• [Assignment] Every line of the records below that has the word "resolution" should be copied.

• [Extracted information]

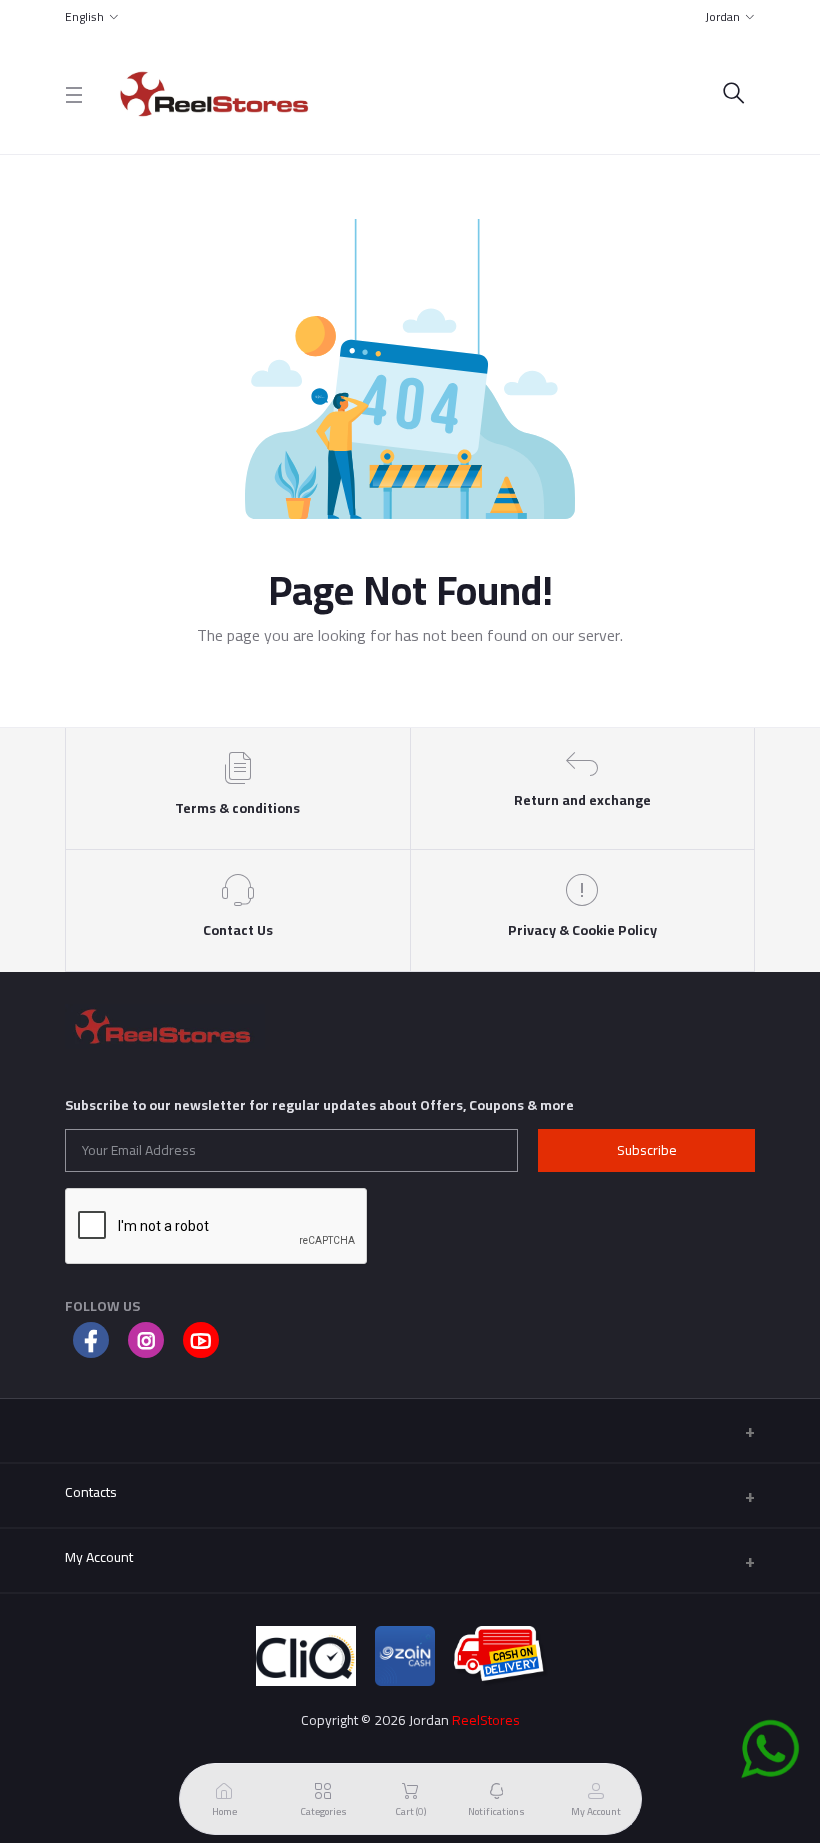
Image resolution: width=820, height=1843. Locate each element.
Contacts (91, 1492)
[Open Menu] (74, 94)
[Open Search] (734, 94)
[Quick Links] (410, 1430)
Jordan (722, 16)
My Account (99, 1557)
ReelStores (486, 1720)
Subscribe (647, 1150)
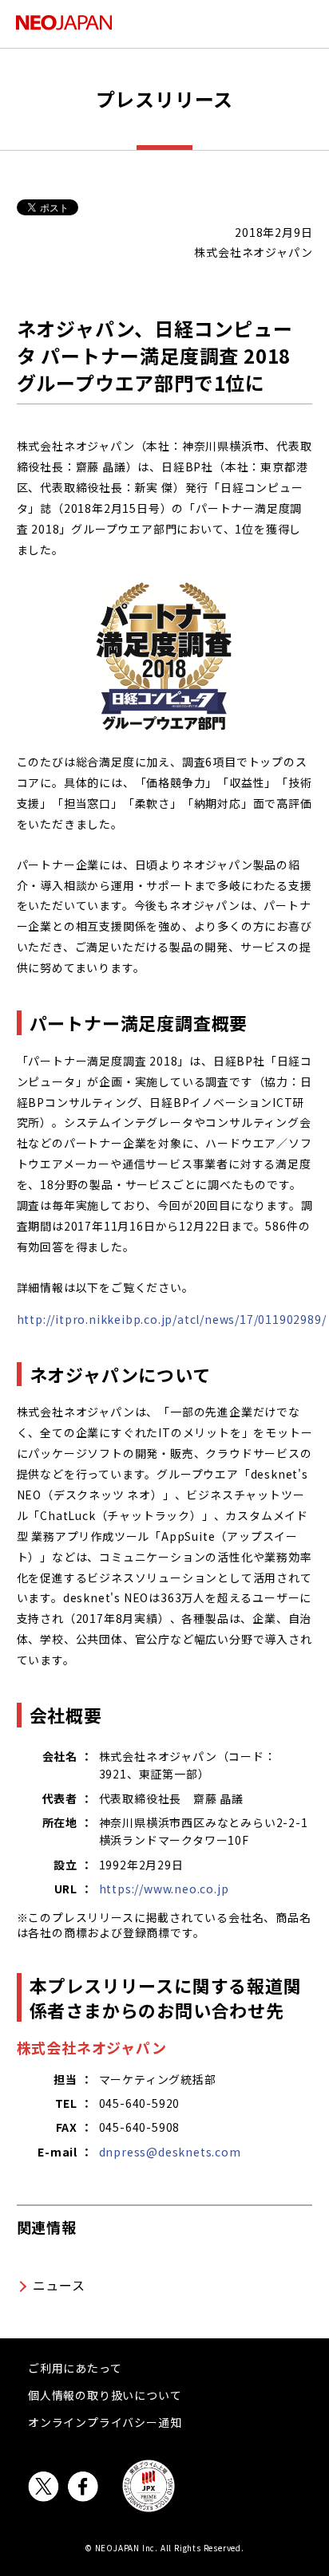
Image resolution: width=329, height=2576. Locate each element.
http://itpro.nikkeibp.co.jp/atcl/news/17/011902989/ (172, 1319)
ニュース (59, 2284)
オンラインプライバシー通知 (104, 2422)
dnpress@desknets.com (170, 2152)
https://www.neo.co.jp (164, 1889)
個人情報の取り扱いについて (104, 2395)
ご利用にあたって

• [Written answer]
Image resolution: width=820, height=1843. Locate each element.
Image resolution: width=329, height=2576. Locate each element.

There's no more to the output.